(Task instructions):
Rescale the data in the stretch from the line containing "This screenshot has width=781, height=981." through the line containing "click(141, 127)", including both end lines, and reproduce those lines alone, requests included. Multiply each coordinate in the answers by 2.45 and round to the nearest whole number, with halves going up.

(Material to process):
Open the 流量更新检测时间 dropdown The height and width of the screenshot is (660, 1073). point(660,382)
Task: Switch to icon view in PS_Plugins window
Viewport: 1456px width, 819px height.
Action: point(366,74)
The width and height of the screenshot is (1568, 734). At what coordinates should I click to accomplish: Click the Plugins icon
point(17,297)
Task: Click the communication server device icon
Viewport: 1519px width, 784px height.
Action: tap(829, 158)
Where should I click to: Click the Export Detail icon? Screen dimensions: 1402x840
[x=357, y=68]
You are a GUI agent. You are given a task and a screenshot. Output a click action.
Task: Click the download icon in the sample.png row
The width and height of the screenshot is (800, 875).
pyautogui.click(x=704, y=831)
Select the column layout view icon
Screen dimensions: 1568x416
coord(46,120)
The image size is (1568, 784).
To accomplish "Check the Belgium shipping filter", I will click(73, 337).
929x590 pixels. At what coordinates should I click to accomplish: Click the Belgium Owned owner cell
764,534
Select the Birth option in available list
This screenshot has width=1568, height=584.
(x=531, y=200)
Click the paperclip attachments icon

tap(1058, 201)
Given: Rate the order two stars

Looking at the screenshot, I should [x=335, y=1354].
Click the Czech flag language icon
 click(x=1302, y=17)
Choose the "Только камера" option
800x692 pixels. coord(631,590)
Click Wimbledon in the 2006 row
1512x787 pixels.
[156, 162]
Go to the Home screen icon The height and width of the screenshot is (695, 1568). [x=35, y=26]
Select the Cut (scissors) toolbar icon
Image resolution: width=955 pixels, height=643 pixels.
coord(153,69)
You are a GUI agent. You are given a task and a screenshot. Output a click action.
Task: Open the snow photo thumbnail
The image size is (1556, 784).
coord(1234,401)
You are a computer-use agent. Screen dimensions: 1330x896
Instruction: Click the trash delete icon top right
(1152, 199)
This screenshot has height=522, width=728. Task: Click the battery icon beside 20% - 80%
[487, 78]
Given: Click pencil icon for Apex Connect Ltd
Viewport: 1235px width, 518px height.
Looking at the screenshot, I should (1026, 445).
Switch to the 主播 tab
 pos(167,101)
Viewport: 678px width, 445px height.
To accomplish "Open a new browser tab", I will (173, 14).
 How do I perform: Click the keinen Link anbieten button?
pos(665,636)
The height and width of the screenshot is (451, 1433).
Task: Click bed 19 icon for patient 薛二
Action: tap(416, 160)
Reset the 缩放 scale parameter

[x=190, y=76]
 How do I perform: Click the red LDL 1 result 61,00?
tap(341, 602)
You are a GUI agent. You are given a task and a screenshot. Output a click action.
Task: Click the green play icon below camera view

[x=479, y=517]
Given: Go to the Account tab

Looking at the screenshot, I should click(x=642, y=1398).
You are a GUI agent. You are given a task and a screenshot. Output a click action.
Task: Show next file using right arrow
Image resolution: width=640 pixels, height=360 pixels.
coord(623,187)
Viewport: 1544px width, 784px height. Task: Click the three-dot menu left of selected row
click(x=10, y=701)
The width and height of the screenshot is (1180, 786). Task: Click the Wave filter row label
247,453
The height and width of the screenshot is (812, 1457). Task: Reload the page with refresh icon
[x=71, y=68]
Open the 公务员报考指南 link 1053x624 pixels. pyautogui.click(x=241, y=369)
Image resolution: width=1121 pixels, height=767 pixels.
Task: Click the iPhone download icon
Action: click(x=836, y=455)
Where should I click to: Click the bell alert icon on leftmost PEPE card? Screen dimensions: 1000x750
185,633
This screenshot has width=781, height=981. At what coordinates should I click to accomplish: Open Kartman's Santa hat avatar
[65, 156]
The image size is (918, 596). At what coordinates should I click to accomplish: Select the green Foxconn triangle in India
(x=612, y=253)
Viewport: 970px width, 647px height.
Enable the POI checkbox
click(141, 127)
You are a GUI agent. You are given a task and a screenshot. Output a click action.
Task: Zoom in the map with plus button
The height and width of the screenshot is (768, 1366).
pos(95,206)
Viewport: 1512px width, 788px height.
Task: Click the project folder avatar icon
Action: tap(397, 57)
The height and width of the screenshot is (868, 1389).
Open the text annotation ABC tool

(Full solution):
This screenshot has width=781, height=981. At what coordinates should I click to accomplish: Open Kartman's Santa hat avatar
[159, 382]
The image size is (918, 596). At what coordinates should I click to accomplish: Select the green Foxconn triangle in India
(x=1499, y=620)
Viewport: 970px width, 647px height.
Enable the POI checkbox
click(345, 311)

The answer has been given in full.